Pull out all lines from the listing below in which the word "agent" appears.

⟨

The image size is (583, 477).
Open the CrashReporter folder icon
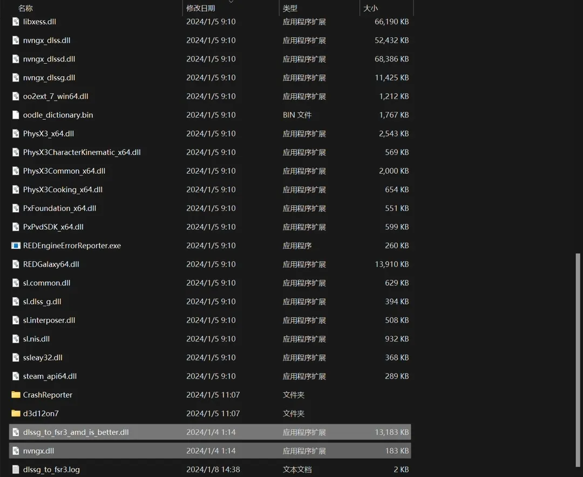point(16,394)
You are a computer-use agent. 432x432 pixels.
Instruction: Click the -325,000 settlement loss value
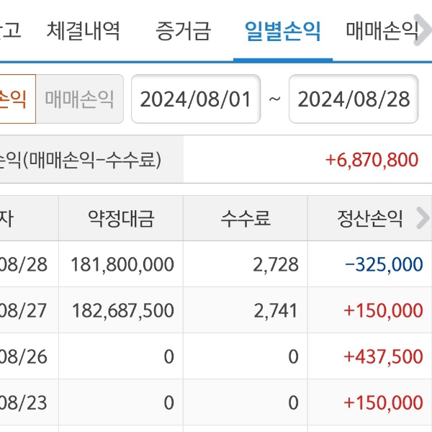384,264
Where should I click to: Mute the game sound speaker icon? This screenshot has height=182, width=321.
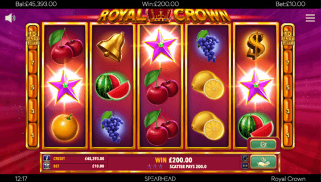pos(10,18)
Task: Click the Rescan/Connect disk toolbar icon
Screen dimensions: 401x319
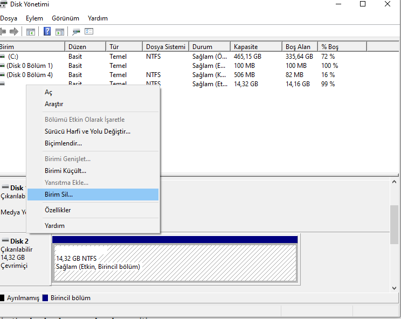Action: pos(77,32)
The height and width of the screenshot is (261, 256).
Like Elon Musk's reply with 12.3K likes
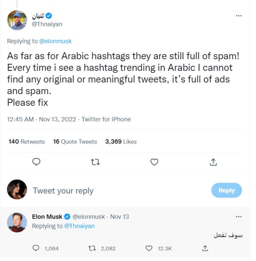[x=149, y=248]
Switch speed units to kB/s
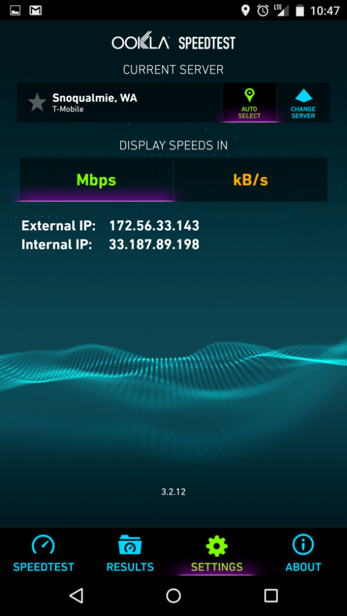347x616 pixels. click(251, 180)
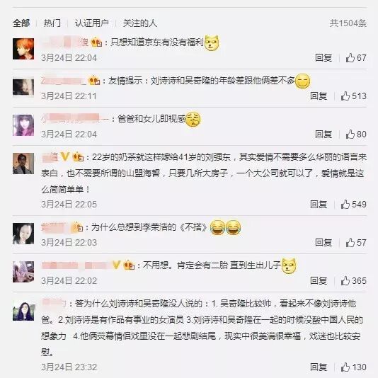The width and height of the screenshot is (378, 378).
Task: Click thumbs-up on the 513-like comment
Action: point(345,96)
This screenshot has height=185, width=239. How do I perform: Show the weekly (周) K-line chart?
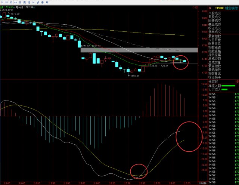[x=24, y=2]
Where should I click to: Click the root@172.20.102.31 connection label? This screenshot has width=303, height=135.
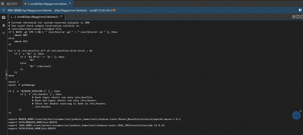point(101,10)
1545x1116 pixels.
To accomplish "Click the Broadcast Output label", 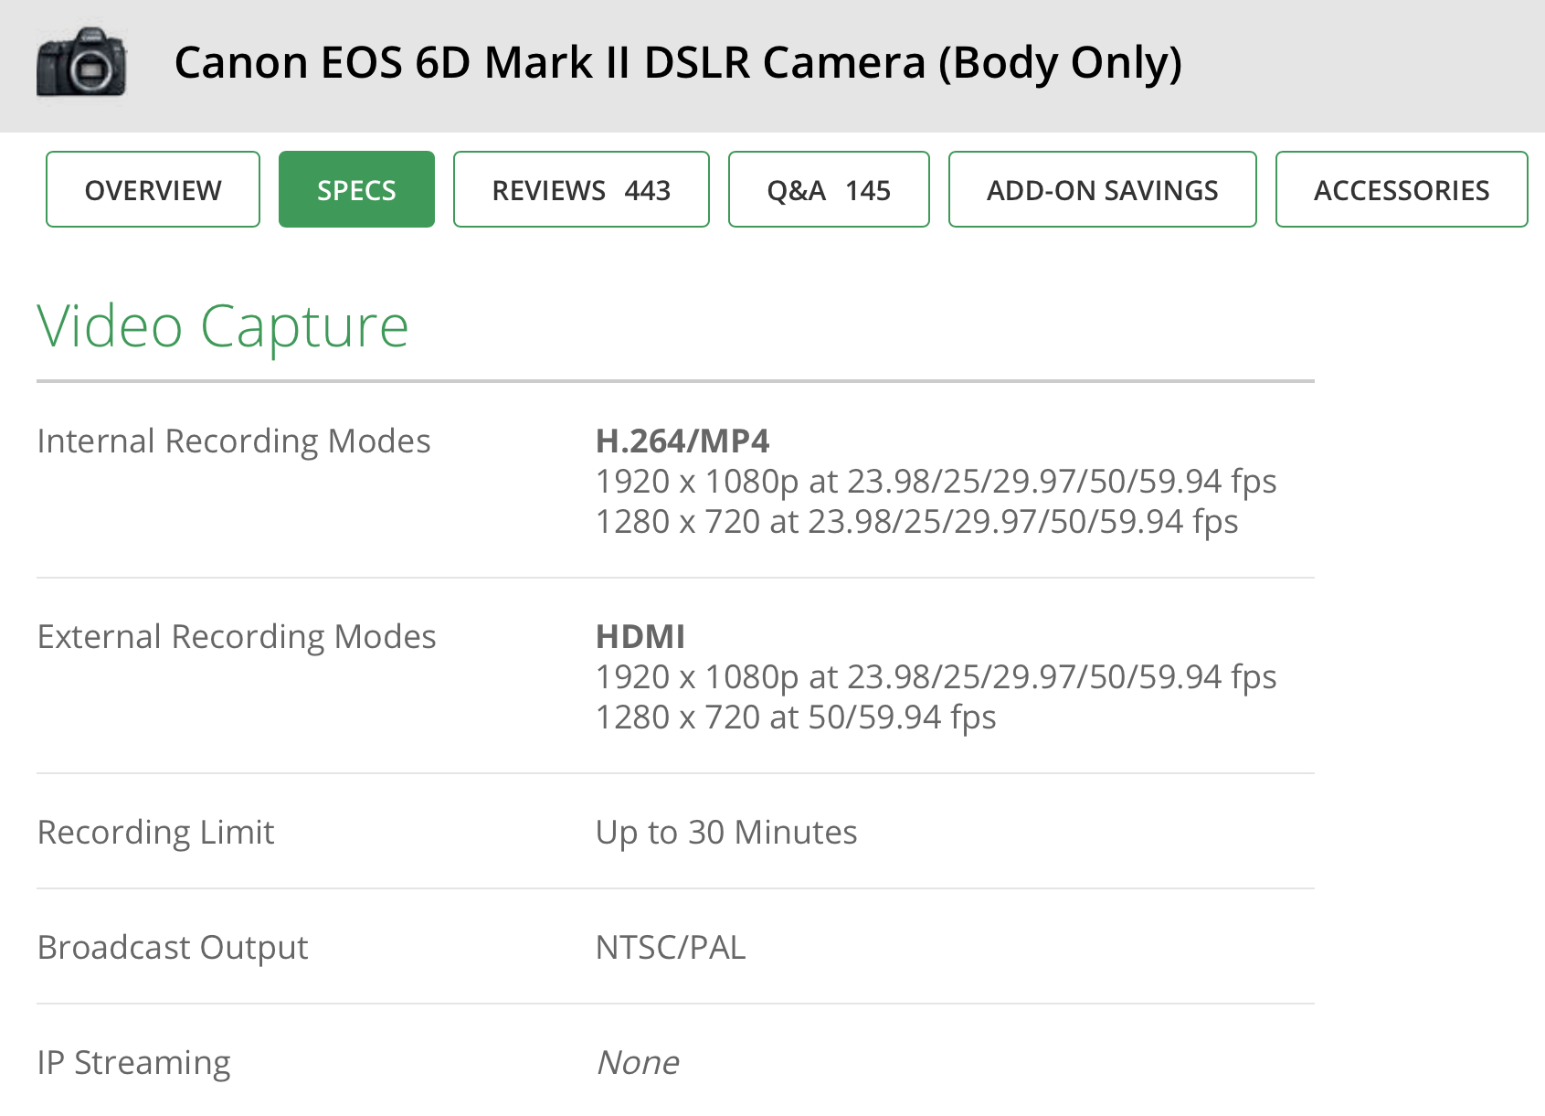I will [173, 948].

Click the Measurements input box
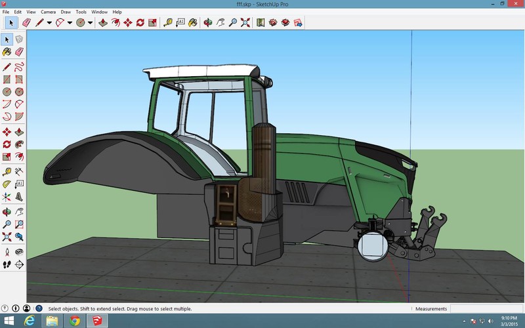point(486,308)
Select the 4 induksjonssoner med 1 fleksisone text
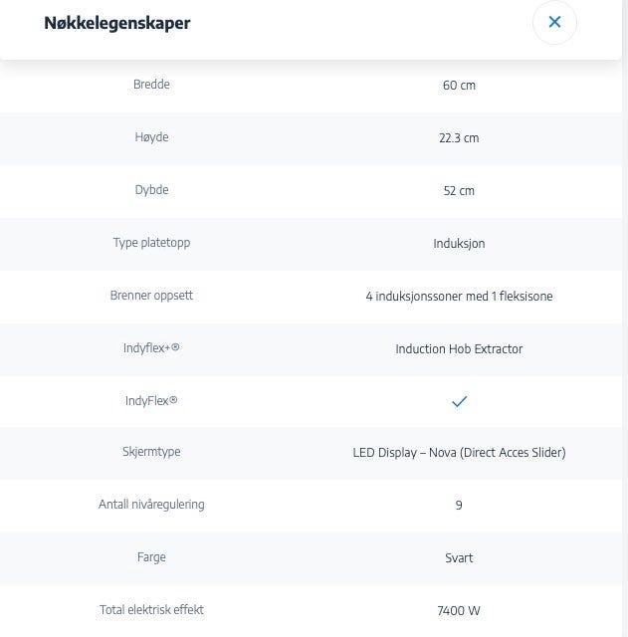Image resolution: width=628 pixels, height=637 pixels. tap(459, 297)
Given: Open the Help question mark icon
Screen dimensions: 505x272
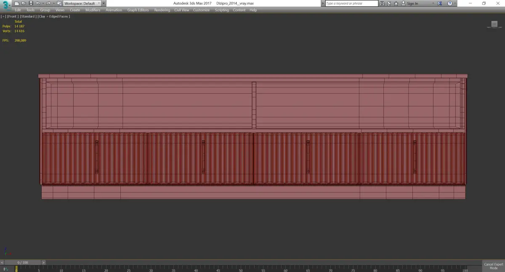Looking at the screenshot, I should click(x=449, y=3).
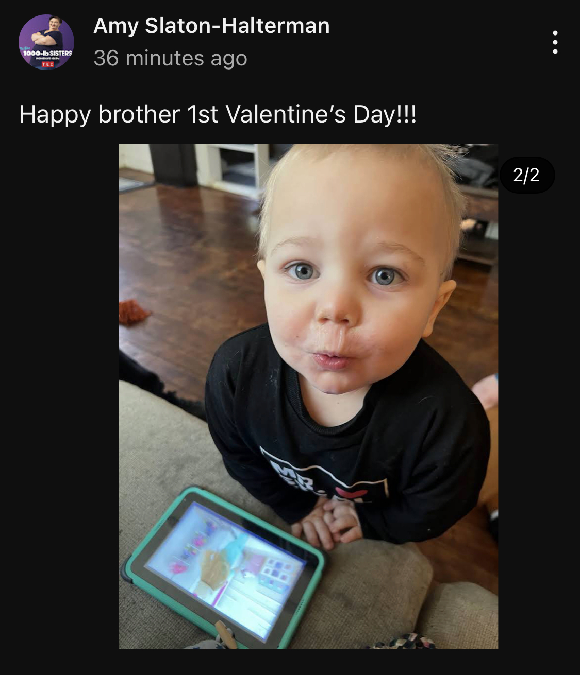
Task: Select the 'Happy brother 1st Valentine's Day!!!' caption
Action: point(218,114)
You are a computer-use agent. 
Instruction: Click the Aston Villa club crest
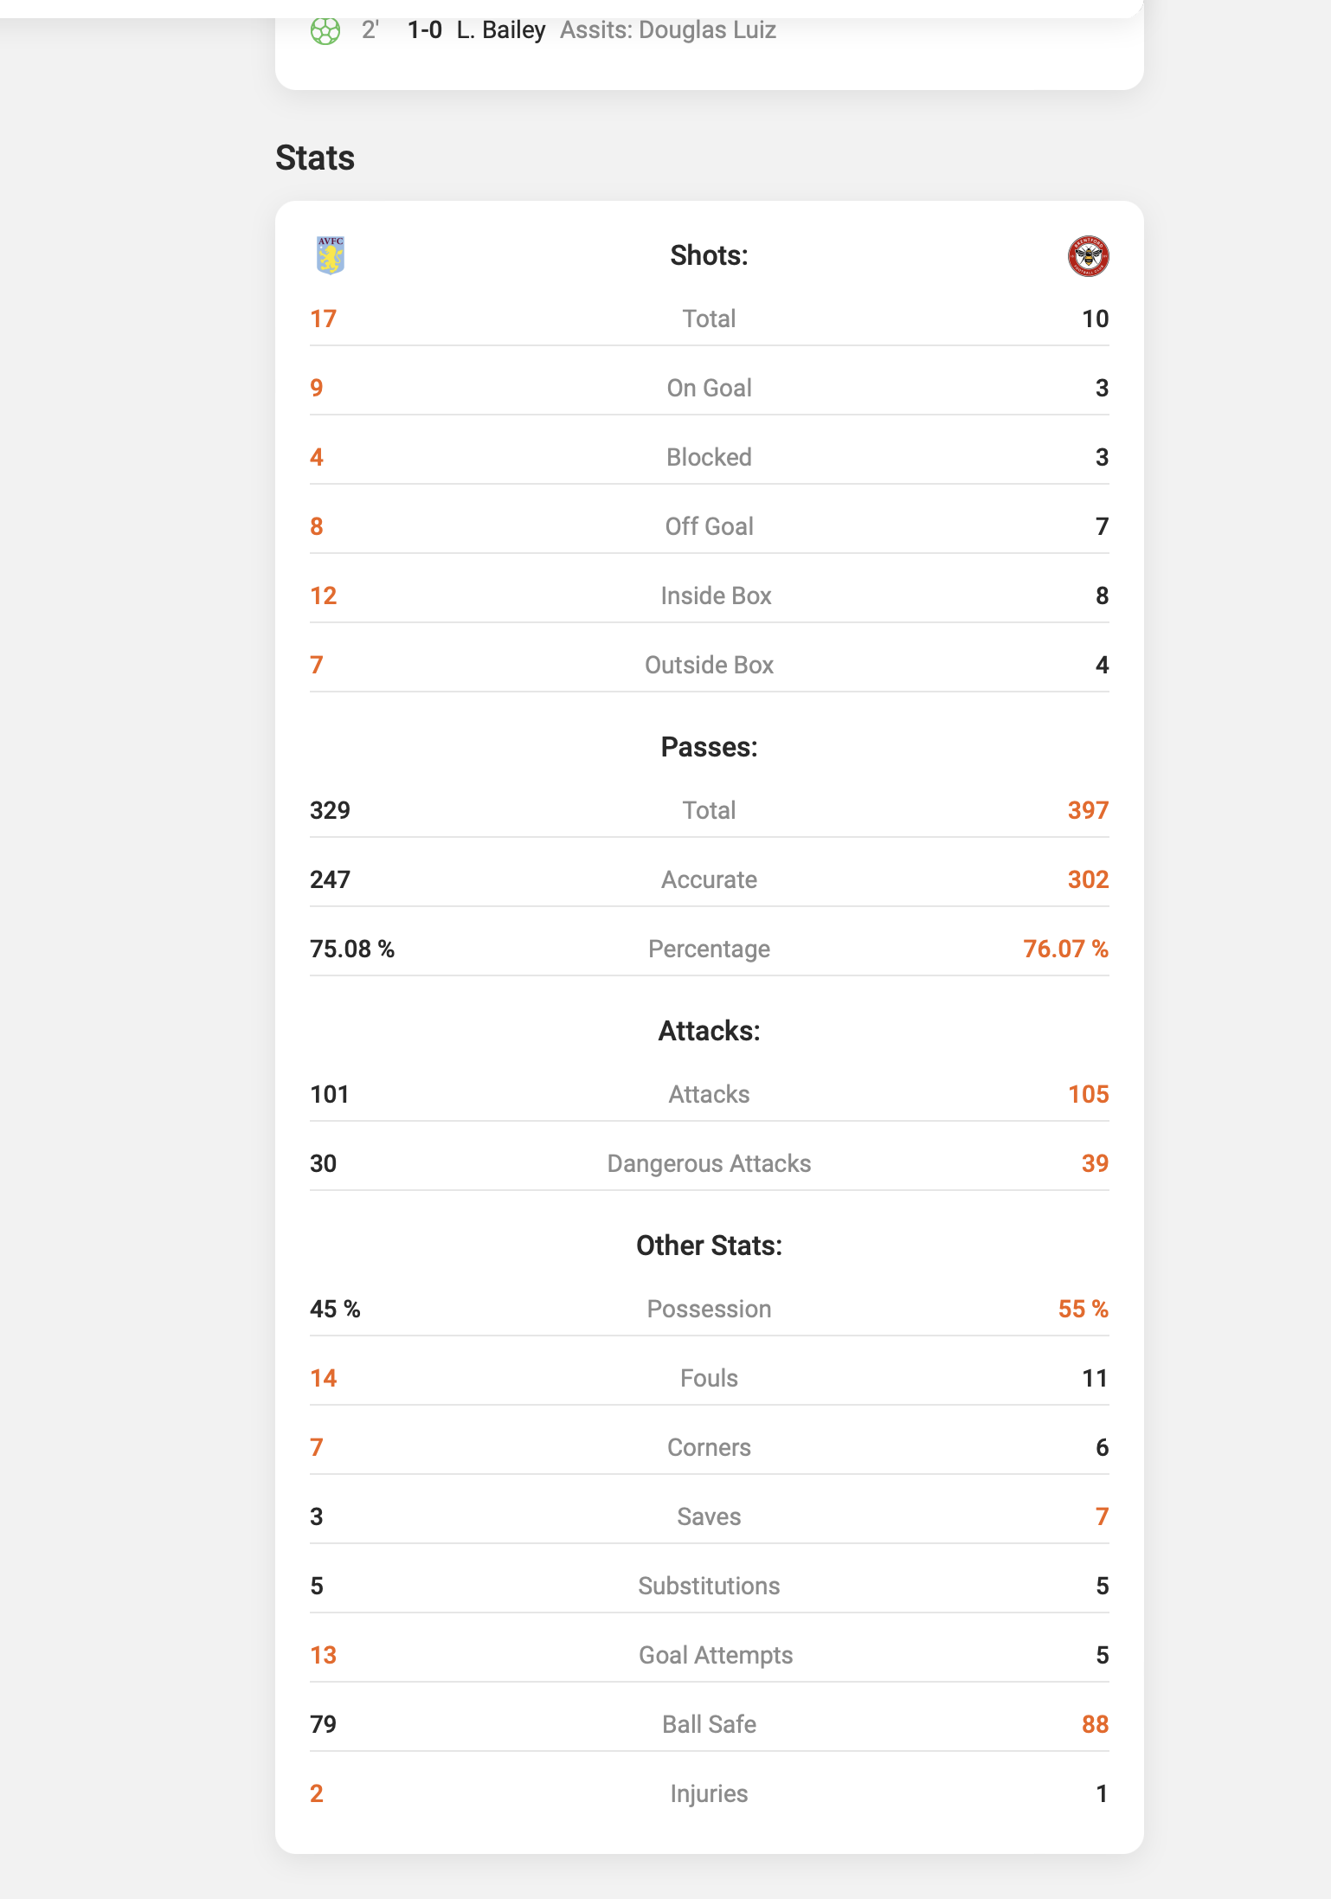point(331,255)
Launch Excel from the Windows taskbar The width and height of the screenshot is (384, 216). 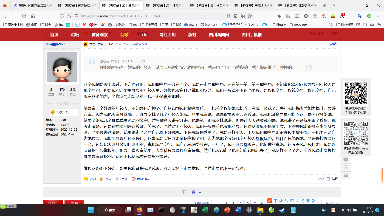coord(205,210)
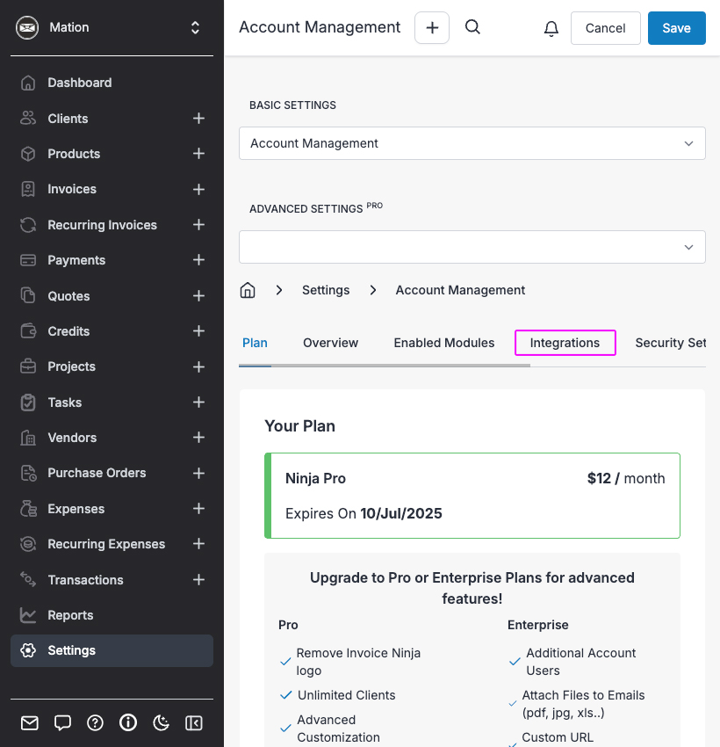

⟩

### SOLUTION
You are a computer-use agent. 432x432 pixels.
You are a computer-use agent. 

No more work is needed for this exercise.